A gangly handsome boy, or young man, more likely. White skin and dark hair. Eyes almost too large in an angular face that he may have to start shaving soon – but untrue, for the High Priestess had told her this spy was a woman who could change her appearance. Change her appearance considerably. This spy was undoubtedly infused with nanorobots. It would change her appearance and make her incredibly resilient. May even slightly increase her own senses and abilities. Hearing. Sight. Speed. Strength. If what the High Priestess said was true, that this girl’s adoptive grandfathers had powered a magic wall into her, as she had called it. If a regeneration alcove had been dumped into the poor girl as a child, and she had lived, then these attributes could be possible.
“What can it do… what is it for?”
“I don’t know.
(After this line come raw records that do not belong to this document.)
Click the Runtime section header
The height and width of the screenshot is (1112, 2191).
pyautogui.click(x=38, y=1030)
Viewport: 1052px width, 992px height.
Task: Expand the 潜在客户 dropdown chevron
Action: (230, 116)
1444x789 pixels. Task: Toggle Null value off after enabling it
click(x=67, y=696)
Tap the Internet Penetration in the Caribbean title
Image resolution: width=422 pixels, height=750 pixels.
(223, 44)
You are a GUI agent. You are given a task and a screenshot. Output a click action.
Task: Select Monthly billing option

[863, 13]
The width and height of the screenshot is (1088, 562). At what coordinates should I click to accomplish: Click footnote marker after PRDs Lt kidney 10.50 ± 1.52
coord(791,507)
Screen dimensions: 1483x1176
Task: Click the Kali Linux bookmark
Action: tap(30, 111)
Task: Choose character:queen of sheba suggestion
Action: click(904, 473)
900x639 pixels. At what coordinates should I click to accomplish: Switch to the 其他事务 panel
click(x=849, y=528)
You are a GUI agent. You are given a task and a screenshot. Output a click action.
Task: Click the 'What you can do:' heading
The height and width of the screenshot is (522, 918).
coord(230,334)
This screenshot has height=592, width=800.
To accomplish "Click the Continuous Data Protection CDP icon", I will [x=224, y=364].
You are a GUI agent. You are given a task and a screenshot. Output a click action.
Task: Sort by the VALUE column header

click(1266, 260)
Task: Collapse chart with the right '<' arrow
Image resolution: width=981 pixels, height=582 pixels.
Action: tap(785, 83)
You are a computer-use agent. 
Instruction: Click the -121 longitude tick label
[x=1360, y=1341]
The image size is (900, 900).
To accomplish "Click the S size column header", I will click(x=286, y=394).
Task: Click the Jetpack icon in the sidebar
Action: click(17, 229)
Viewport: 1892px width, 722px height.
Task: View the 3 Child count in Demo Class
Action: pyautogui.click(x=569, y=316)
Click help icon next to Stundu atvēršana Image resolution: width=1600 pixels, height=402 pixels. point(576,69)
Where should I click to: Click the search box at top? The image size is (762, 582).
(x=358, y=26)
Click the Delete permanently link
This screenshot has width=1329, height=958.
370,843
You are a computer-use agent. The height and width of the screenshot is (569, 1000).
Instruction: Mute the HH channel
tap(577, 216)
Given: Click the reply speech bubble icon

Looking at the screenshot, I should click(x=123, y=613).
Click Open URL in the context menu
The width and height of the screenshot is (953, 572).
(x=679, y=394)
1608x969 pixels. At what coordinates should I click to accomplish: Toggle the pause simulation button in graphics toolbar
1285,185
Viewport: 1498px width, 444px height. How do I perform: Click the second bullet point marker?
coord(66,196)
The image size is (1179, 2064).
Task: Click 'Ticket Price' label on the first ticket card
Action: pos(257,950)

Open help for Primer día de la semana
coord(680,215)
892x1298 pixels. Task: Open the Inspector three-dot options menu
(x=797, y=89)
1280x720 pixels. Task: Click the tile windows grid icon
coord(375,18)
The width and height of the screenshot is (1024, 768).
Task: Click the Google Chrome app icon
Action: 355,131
I’m supposed to take it to the Central City.”
She finally got to see the new Empress. The woman never spoke without anyone around her, and other than in the pub, and arriving on the barge, Adoria didn’t know who this woman was. The woman that held the future of civilization in her hands. She wore the long white robe of the sisterhood, and she did look uncomfortable. Sweating. Her eyes were that of an albino and her red-white hair was shorn to stand straight up, like a military flat-top haircut. The muscles of her neck were heavy and thick. Her neck was as broad across as her heavy jawline and she had a wicked scar across her forehead. Heavy muscled hands drew back from the orb as it settled to the tabletop.
“Well. Should we look in here for some cards? And if you’re agreeing to not use your sight on me, then I agree not to try to cheat you…”
“YES!” Adoria yelled. She sprang to her feet and drove her palms down onto the table top. “Finally, some god-damned entertainment around here!” She hadn’t heard what had been said next.
Adoria strode back to her desk and addressed the green head sitting there like a mannequin head wig holder on a dressing table.
“Can you simulate that deck of cards they play with?”
The eye glowed its subtle green. “Yes, Professor. As soon as we get a complete set of scans, a deck will be printable.”
“Excellent. Get to it. Scan and print away. I’m going to go have a shower.”
“Should you want the screen and display to be muted.”
“Absolutely not. That shits’ gonna play twenty-four seven until I say otherwise. Maybe I can actually get some sleep if I think other people are around.”